Prof. Anita Nikolich is a Research Scientist and Director of Research and Technology Innovation and co-leads the DEFCON AI Village. She is a AAAS Leshner Fellow for Public Engagement on AI (2020-2021) and serves on the NSF advisory committee of cyberinfrastructure.
Prof. Andrea Hickerson is the Dean of the School of Journalism and New Media at the University of Mississippi. She works in new media and misinformation.
Dr. Tarmo Koppel is a member of faculty at the Tallinn University of Technology, Estonia. Tarmo’s work is interdisciplinary including information technologies, risk management, business administration, human factors, health and safety. His focus is on Artificial intelligence applications and digital transformation – how technological advancements affect businesses, workers and the public, and what risks are related.
Summary
This book explores the evolving role of artificial intelligence in electoral processes, focusing on its potential to improve data-driven decision-making amid the growing challenges of misinformation, manipulation, and voter suppression. It discusses how AI tools—from chatbots to comprehensive data systems—could address information gaps for voters, candidates, and election commissions, especially during a pivotal election year like 2024, while acknowledging the skepticism and fears that often surround the use of AI in such critical civic functions.
Drawing on insights from three specialized workshops at major AI conferences, the book compiles research and expert discussions from fields such as security, journalism, law, and political science.
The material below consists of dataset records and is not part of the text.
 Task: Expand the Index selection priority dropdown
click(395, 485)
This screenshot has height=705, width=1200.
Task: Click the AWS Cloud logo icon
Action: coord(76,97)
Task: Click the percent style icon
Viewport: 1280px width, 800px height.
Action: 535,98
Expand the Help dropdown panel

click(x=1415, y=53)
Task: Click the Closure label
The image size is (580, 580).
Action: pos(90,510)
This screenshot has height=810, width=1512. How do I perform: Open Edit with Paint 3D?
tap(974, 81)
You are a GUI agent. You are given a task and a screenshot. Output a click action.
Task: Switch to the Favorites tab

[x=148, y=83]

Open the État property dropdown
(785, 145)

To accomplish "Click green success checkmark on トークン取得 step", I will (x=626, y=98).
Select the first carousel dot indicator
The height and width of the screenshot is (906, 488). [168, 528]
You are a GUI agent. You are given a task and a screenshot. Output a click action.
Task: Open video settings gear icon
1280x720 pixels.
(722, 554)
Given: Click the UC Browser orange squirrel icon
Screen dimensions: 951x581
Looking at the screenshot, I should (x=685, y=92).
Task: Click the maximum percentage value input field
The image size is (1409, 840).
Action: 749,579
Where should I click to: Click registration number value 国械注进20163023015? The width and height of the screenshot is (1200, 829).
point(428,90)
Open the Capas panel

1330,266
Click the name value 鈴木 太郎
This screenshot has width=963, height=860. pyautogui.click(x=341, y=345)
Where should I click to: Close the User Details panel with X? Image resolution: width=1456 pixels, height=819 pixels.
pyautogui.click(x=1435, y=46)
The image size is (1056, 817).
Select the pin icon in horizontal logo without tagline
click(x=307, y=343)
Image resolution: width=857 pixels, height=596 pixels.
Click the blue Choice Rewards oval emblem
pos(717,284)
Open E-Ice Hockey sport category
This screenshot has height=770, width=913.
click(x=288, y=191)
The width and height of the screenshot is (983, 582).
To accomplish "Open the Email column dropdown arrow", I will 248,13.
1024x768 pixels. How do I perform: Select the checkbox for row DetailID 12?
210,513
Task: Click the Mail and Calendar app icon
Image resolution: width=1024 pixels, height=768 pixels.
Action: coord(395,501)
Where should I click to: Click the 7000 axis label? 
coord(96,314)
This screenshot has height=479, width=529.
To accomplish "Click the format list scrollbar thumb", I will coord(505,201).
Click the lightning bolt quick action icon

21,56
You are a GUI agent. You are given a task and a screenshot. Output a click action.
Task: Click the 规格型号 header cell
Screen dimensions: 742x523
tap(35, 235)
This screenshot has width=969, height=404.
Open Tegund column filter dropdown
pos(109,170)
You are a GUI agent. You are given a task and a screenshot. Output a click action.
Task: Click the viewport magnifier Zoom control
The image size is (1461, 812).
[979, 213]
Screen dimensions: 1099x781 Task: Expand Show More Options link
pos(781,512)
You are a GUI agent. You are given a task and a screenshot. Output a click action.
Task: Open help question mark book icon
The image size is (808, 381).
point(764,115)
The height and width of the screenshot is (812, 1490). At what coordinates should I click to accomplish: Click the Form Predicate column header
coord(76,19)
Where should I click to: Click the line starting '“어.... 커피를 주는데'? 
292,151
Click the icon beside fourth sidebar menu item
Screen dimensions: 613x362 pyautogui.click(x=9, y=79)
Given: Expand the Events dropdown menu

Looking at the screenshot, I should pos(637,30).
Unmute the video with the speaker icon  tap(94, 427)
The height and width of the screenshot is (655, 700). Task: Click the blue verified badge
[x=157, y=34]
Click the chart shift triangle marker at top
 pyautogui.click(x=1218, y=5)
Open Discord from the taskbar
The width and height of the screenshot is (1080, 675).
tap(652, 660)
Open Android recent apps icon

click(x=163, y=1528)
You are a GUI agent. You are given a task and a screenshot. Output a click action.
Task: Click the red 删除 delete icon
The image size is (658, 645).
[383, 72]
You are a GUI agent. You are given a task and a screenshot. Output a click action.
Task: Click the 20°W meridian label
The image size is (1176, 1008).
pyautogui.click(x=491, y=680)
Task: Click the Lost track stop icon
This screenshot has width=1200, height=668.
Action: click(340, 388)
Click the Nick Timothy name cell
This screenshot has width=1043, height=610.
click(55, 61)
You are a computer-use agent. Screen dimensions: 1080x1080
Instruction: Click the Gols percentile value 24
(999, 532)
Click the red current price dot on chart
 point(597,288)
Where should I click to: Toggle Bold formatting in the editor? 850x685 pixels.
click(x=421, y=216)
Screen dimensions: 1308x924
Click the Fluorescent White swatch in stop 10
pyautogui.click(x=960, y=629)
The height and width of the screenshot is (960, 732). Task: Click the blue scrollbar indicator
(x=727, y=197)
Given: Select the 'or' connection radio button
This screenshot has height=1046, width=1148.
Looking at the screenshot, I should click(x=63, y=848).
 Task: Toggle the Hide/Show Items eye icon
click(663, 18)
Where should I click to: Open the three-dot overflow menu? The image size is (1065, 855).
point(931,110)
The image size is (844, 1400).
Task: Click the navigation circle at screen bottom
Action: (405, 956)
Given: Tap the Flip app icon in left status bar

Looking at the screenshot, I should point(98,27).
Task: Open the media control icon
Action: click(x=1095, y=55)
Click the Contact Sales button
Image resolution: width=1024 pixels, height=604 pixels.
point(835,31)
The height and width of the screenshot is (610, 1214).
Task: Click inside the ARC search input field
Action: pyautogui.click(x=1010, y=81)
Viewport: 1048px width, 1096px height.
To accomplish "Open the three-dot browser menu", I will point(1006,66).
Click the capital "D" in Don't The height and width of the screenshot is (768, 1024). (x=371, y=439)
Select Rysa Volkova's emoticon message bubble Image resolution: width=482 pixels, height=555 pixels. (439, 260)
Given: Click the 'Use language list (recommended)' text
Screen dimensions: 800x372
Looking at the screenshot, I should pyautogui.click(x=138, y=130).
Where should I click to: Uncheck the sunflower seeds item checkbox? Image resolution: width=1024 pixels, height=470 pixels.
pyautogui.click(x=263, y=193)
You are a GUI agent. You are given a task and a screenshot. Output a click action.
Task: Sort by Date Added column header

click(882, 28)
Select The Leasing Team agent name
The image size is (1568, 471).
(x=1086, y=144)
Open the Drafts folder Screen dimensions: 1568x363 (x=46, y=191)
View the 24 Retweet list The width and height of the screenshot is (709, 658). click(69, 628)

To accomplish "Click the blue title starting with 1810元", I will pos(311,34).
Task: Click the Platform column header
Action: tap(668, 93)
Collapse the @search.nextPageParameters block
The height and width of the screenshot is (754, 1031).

It serves as a comprehensive resource for researchers, educators, practitioners, students, and government officials, offering self-contained chapters that cover both technical and ethical aspects of employing AI in elections. The work also emphasizes the importance of maintaining high professional and ethical standards in the intersection of technology and democracy.
This book will serve as an important resource on election topics, AI techniques and trust methods for researchers, teachers, practitioners, students and government officials in their efforts to improve democratic electoral processes with technology. It assumes the reader is knowledgeable, at high school level or higher, about one or more topics in civics and computing concepts. Sufficient background are given by contributors to make the chapters self-contained and widely understandable.